South Korea launch of KSLV-1 – Russians claim it failed
South Korea had been claiming they had placed their STSAT-2 scientific satellite into orbit on Tuesday, following its launch on their KSLV-1 (Korea Satellite Launch Vehicle) “Naro” rocket. However, Russian officials cited by “Interfax” are claiming the vehicle failed during second stage flight. The launch came after last week’s scrub – caused by a problem during the automated launch sequence, relating to pressurization issue.
Korea, in need of technology cooperation to develop a space launch vehicle in a short time, was able to begin space launch vehicle development through cooperation with Russia, driven by Korea’s membership in the Missile Technology Cooperation Regime (MTCR) in March 2001.
Originally, South Korea planned a completely indigenous design, but in 2005 it was announced that it would use a Russian Angara booster module as the basis of its space launcher. The program, like that of the Angara, was subject to continuous funding shortages and schedule delays.
The presidents of the two countries reached an agreement on aerospace technology cooperation, making the bilateral cooperation viable. This agreement was followed by the Korea Launch Vehicle System (KSLS) cooperation agreement between KARI and the Russian Khrunichev State Space Center in October 2004.
Although the process of signing the Technology Safeguard Agreement (TSA), the prerequisite for technology protection products, has been delayed, close cooperation in development was underway based on mutual trust between the two countries.

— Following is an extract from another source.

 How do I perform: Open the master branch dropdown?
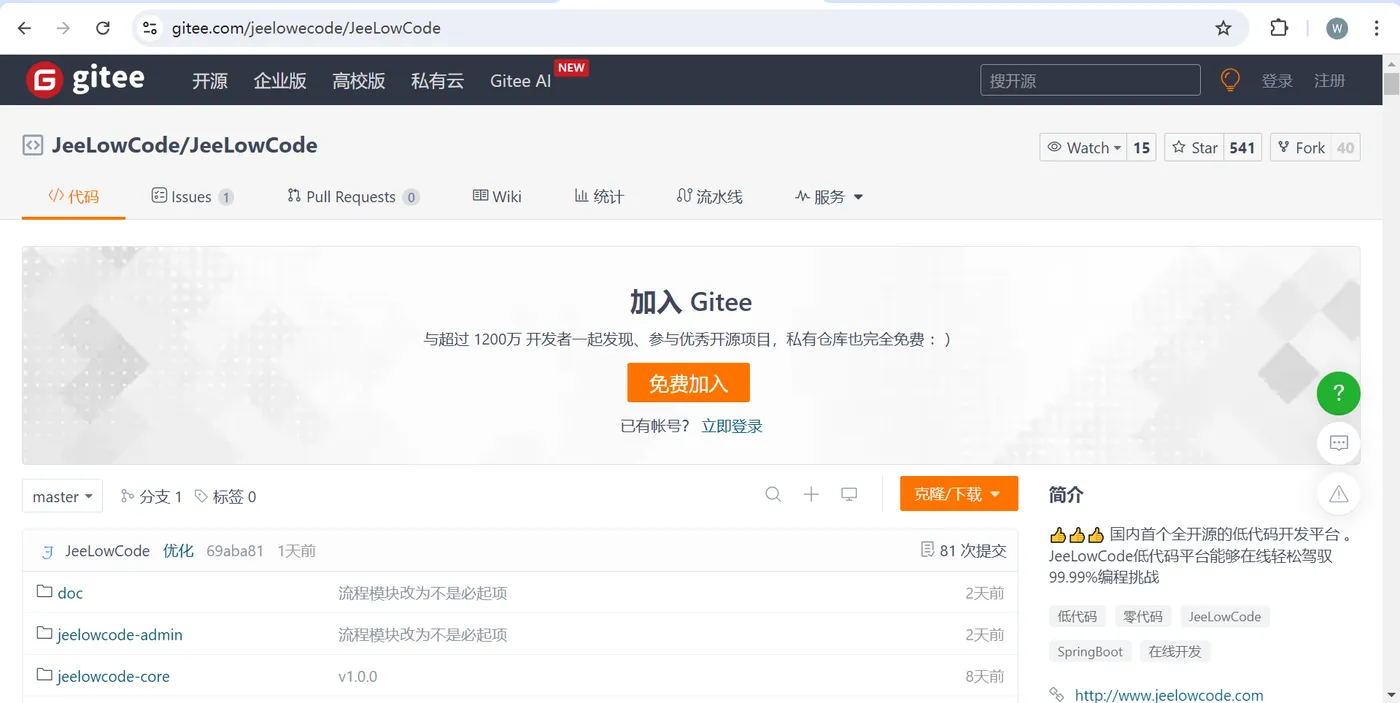(62, 496)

It was decided to develop a first stage in collaboration with Russia, based on the still-in-development Angara launcher. The first test of this vehicle was moved to 2007 and would consist of a launch of the first stage with a South Korean solid rocket motor kick stage to place the small 100-kg satellite into orbit. KARI oversaw basic system design, system management of the launcher, and basic design of the ground equipment.
South Korea has spent $402 million dollars on the project, with about 40 percent of monies going to Russia for its involvement.
The Naro (KSLV-1) launch vehicle is capable of launching a 100 kg cargo to a 300 km orbit at 38 degrees. At launch it develops a liftoff thrust of 1,910.000 kN, having a total launch mass of 140,000 kg. The launch has a diameter of 3.90 meters and a total length of 30.00 meters.
Consisting of the first stage with liquid propellant engine and the second stage with solid propellant kick motor, the 1st stage was developed in cooperation with Russia from 2004.
In April 2005, the two parties held a system design review meeting, to be followed by joint launch vehicle critical design review – however, the latter was delayed as the Technology Safeguard Agreement (TSA) – the prerequisite for major technology protection products – wasn’t signed until October 17 2006. As a result, the initial launch target, which was set for the end of 2007, could not be achieved.
The countdown, launch and satellite deployment sequence that was carried out for this mission started four days prior to launch, when the battery cells onboard Naro and the Science and Technology Satellite-2 (STSAT-2) are recharged. Three days before launch the weather conditions on launch date are checked and all systems are examined.
At T-54 hours the Naro with STSAT-2 is moved from rocket assembly complex to launch pad and fastened to the erector arm, ahead of final checks on all related mechanical systems. One day before launch engineers performed a launch rehearsal to check the vehicle’s systems and to conduct final check prior to blast off. The weather conditions around Naro Space Center are checked for strong winds and lightning weather constraints.
Four hours prior to launch all launch systems and preparations are checked, with controllers to determine the “go/no-go” conditions for the fuelling. This process is completed two hours before launch.
The chief technical controller makes the final decision to move forward or abort launch within 18 minutes of launch, and at 15 minutes before launch the automatic launch sequence begins for final countdown.
At launch, land-based tracking radar and high speed cameras following its ascent. Flying in a slightly north-easterly direction for 10 seconds after liftoff, the Naro rocket makes a “kick-turn” and veers south, 900m above launch pad at 20 seconds after launch. Max Q comes at T+55s and exceeds speed of sound 7.4 km from the ground.
The fairing is ejected 245km from launch pad at an altitude of 177km (215 seconds after launch) to permit separation of second stage rocket from main booster.
MECO comes 229 seconds after launch, followed by first and second stage separatation at T+232, 316 km downrange from Naro Space Center at an altitude of 196km. The first stage falls to earth near the Philippines.
At 395 seconds, the second stage rocket ignites at an altitude of 303 km. At this time Naro is 1,052km from its launch platform.
SECO comes at 453 seconds after launch. STSAT-2 – now at the correct trajectory for stable orbit – is at an altitude of 306km. The separation of the satellite is due at T+540s, followed by the deployment of the solar panels.
The first contact with controllers at the Korea Advanced Institute of Science and Technology in Deajeon is not scheduled until 13 hours after launch – which is where some confusion appears to have been made in some areas of the media. However, South Korea were initially claimed mission success.
Russian officials cited by the Interfax news service later claimed the second stage failed to place the satellite into orbit. More will follow.